Risk factors for developing complications from sleep apnea surgery

Patients undergoing surgery to correct sleep apnea are more likely to have complications if their condition is severe, they have a high body mass index, they have other medical problems or they are undergoing certain other surgical procedures at the same time, according to a report in the October issue of Archives of Otolaryngology – Head & Neck Surgery, one of the JAMA/Archives journals.

Individuals with sleep apnea repeatedly stop breathing during the night due to upper airway obstruction, according to background information in the article. Sleep apnea contributes to an increased risk of cardiovascular disease, poor quality of life and death. A procedure known as uvulopalatopharyngoplasty (UPPP), during which surgeons remove the uvula and other soft tissues at the back of the throat to help clear the airway, is the most common operation performed to alleviate sleep apnea. About 1.6 percent of all patients undergoing such procedures have serious complications, including .2 percent who die within 30 days. Previous reports about the risk factors for complications have been conflicting.

Eric J. Kezirian, M.D., M.P.H., University of California, San Francisco, and colleagues studied 3,130 consecutive adults (97 percent men, average age 50) in patients who underwent UPPP between 1991 and 2001 at the United States Veterans Affairs medical centers. The researchers gathered data about participants' surgeries and characteristics from medical records. Data on body mass index (BMI), other illnesses and the severity of sleep apnea was collected from medical charts for a smaller group of patients, including all 51 (1.6 percent) of the original group who had serious complications and 212 others who did not have serious complications but were the same sex and age, had the same number of procedures performed at the same time and had surgery the same year as those who did.

In the larger group of 3,130 patients, those who had more severe sleep apnea, who had additional non-nasal surgeries at the same time and had other medical conditions were more likely to have serious complications following surgery. For each additional illness besides sleep apnea that a patient had, his or her risk for complications almost doubled. In the smaller group of patients, more severe sleep apnea, higher body mass index and the presence of other illnesses were associated with a higher risk for complications when they were all considered together. However, based on the small number of participants with complications, the researchers could not determine if each was an risk factor on its own. Having retrolingual surgery (certain procedures involving the tongue, epiglottis or jaw) at the same time as UPPP was independently associated with having complications following the operation. Lowest oxygen saturation, a measure of how much oxygen red blood cells are carrying, also was not associated with complications.

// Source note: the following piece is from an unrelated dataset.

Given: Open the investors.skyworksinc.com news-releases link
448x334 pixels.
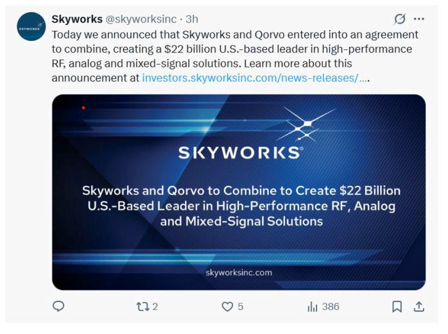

"Apnea-hypopnea index [a measure of sleep apnea severity], body mass index and medical comorbidity [other illness] were each associated with serious complication; however, the low complication rate precluded demonstration of associations independent of each other," the authors conclude. "Concurrent retrolingual procedures were also associated with serious complication, but the cumulative risk of separate retrolingual procedures is unknown."